+++ INPUT DATA +++

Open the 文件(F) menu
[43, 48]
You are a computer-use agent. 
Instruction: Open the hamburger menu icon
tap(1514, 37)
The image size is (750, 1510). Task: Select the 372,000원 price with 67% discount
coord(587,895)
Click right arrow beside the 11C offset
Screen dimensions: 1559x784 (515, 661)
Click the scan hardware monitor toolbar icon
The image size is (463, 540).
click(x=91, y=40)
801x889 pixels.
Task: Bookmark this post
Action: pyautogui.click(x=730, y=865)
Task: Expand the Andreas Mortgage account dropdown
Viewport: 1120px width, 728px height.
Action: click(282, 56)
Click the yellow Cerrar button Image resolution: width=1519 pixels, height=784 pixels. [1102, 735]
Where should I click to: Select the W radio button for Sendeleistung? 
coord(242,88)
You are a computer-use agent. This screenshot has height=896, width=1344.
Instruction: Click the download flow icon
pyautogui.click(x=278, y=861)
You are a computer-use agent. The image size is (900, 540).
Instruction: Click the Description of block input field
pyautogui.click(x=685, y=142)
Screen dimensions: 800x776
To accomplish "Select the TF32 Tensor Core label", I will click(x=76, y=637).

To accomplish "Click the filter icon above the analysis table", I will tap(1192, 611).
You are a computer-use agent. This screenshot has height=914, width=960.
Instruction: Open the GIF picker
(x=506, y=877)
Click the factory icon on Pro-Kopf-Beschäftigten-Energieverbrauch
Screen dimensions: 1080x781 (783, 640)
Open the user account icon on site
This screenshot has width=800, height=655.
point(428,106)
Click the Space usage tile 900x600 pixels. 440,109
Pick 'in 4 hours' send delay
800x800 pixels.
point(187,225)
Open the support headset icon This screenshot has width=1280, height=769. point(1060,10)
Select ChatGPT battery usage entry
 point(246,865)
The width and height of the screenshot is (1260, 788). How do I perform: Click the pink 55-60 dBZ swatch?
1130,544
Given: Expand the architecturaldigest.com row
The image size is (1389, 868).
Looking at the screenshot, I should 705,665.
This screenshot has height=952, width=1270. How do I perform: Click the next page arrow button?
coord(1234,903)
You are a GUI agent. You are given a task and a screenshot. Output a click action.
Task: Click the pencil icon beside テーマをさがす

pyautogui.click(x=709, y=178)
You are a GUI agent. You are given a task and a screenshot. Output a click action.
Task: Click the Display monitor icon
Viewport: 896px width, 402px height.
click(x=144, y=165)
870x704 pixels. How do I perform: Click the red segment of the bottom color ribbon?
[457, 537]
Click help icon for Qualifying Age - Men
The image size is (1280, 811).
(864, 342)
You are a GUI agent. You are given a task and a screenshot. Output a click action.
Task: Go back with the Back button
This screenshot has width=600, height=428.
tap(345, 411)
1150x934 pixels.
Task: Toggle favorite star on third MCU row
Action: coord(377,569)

+++

EXERCISE INSTRUCTIONS: Restate the final lines of the listing above word for word, beginning at the line that contains "Task: Click the Display monitor icon".

FINAL ANSWER:
Task: Click the Display monitor icon
Viewport: 896px width, 402px height.
click(x=144, y=165)
870x704 pixels. How do I perform: Click the red segment of the bottom color ribbon?
[457, 537]
Click help icon for Qualifying Age - Men
The image size is (1280, 811).
(864, 342)
You are a GUI agent. You are given a task and a screenshot. Output a click action.
Task: Go back with the Back button
This screenshot has width=600, height=428.
tap(345, 411)
1150x934 pixels.
Task: Toggle favorite star on third MCU row
Action: coord(377,569)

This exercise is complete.